- **INPUT DATA**

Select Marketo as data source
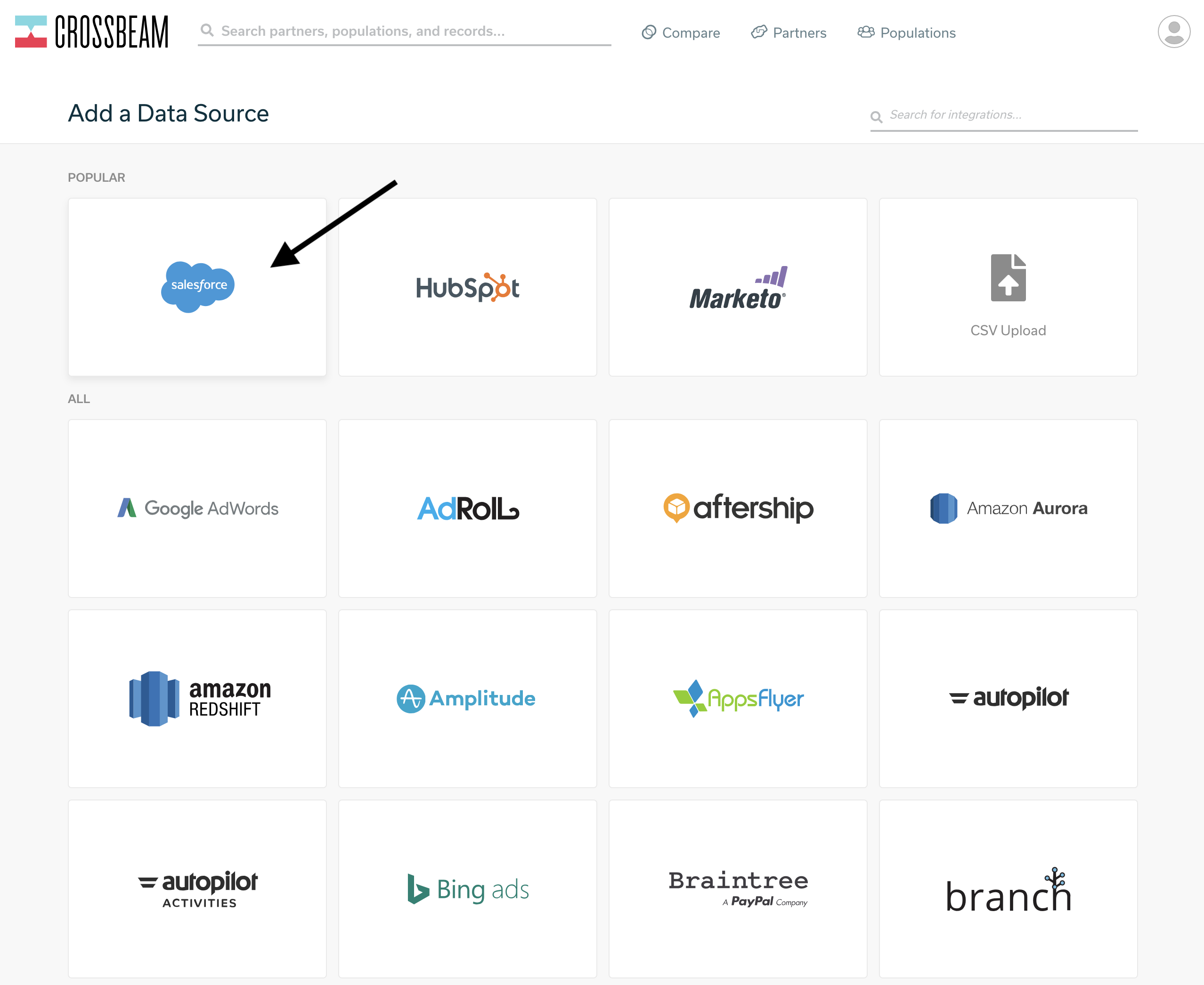Viewport: 1204px width, 985px height. (x=737, y=286)
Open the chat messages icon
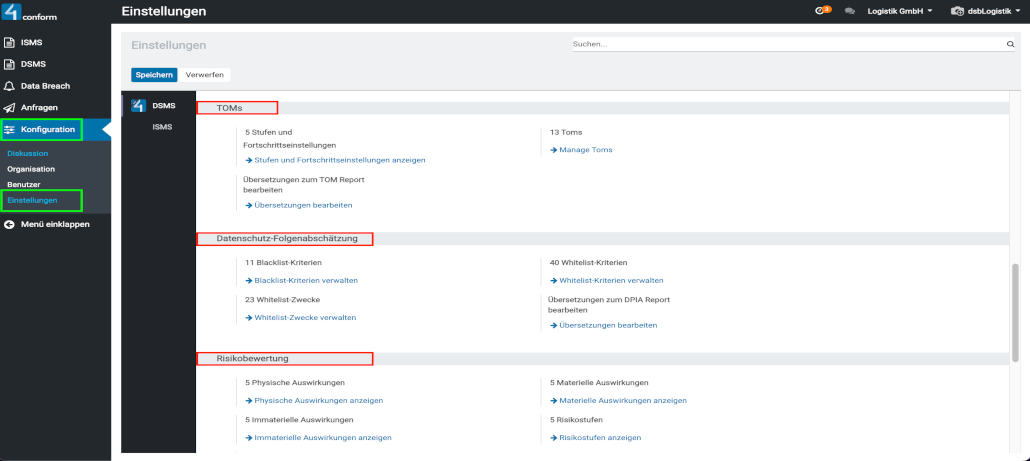This screenshot has width=1030, height=461. [850, 11]
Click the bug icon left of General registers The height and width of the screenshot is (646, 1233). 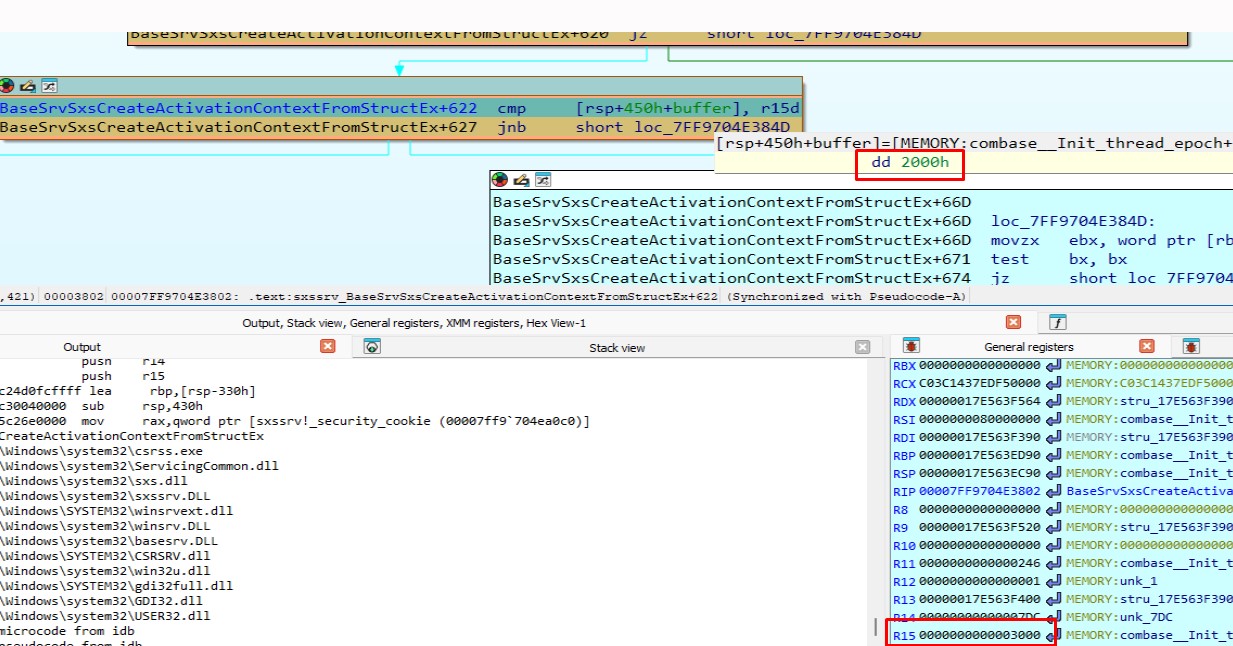coord(911,346)
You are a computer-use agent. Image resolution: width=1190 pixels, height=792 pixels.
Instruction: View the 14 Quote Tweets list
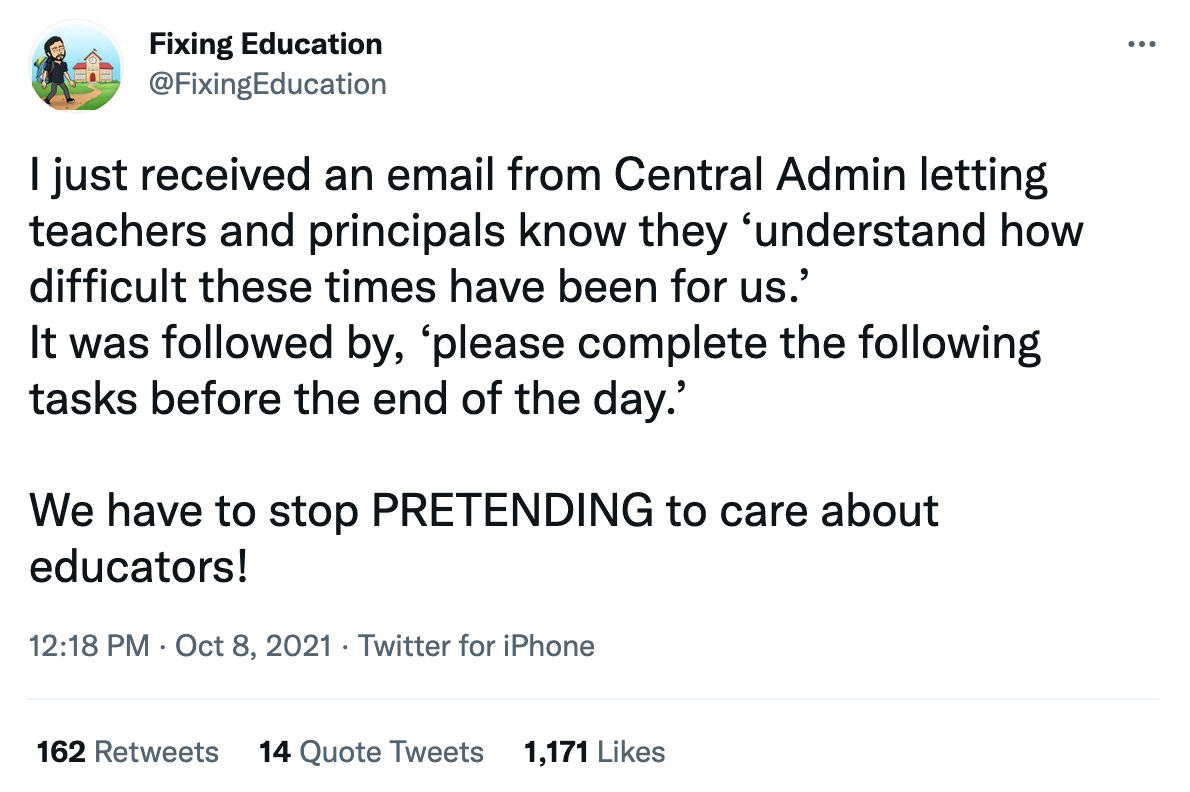pos(371,752)
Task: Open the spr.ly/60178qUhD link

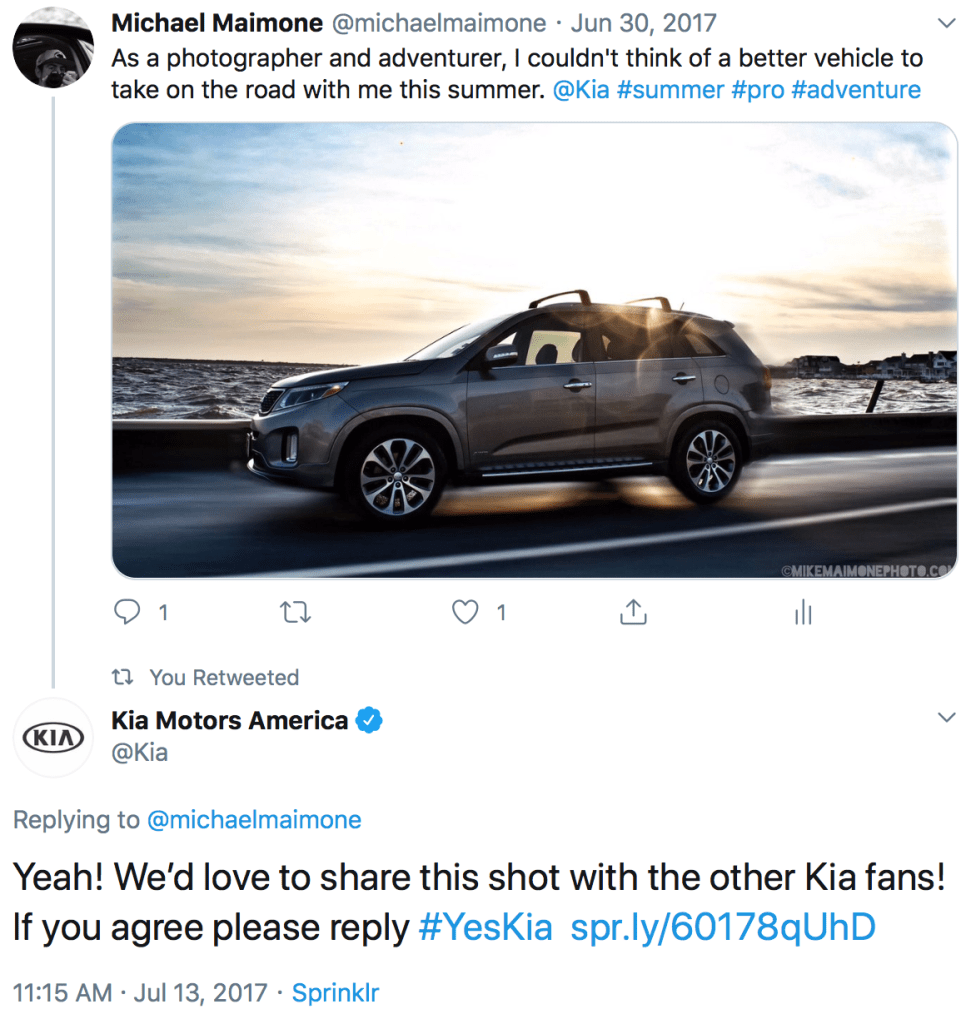Action: [722, 928]
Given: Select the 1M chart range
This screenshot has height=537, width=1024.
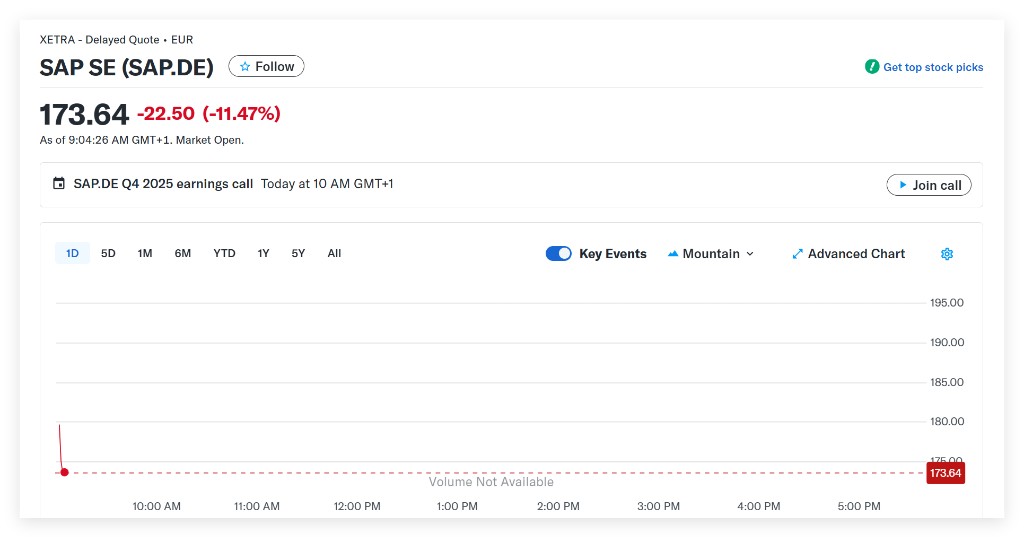Looking at the screenshot, I should point(145,254).
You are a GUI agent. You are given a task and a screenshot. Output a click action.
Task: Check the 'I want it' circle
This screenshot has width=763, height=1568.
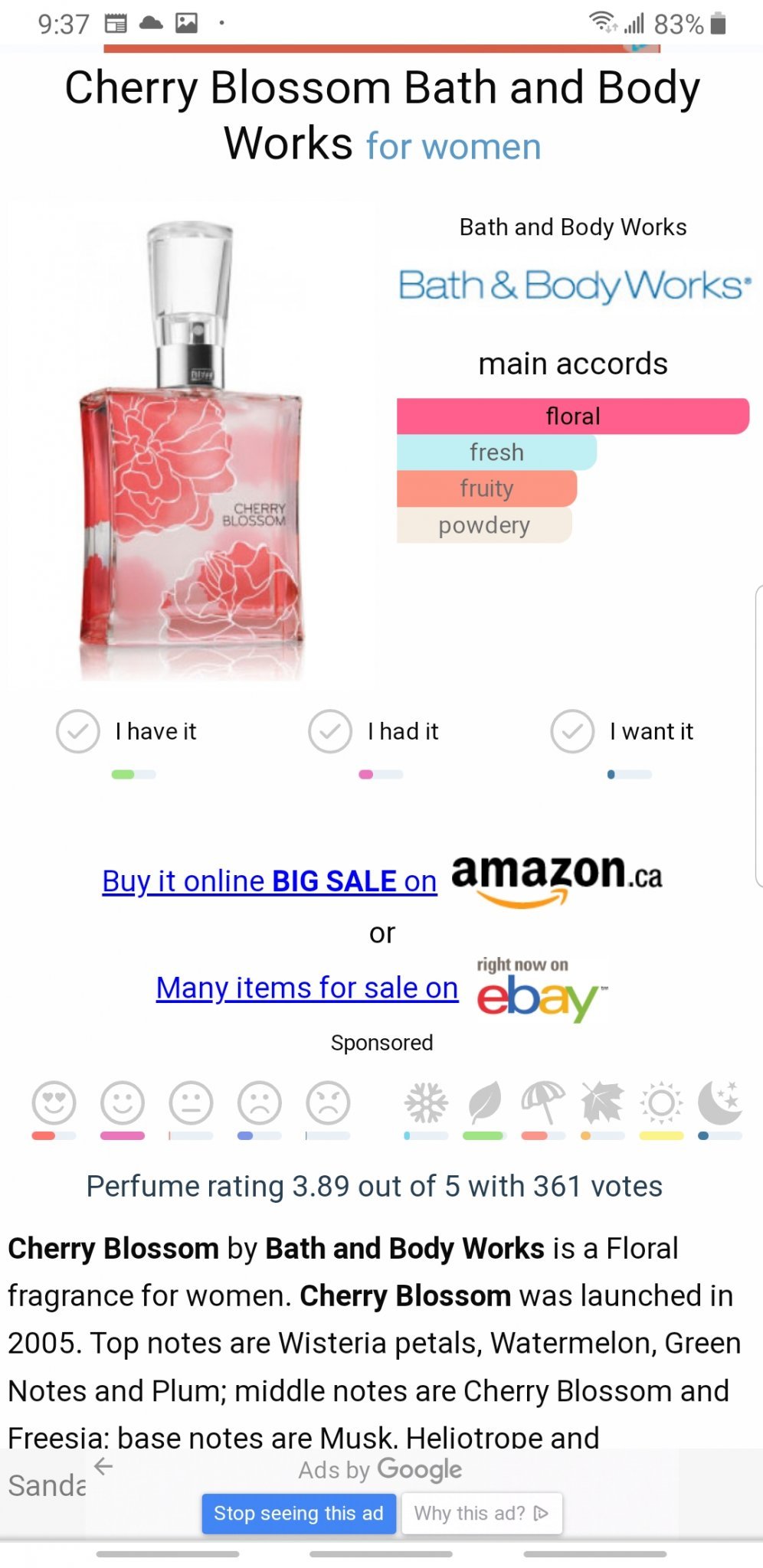point(572,731)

- **WHAT THIS TASK INVOLVES**
Provide only the count of lines above in which the word "agent" occurs.

- **WRITTEN REPLY**
2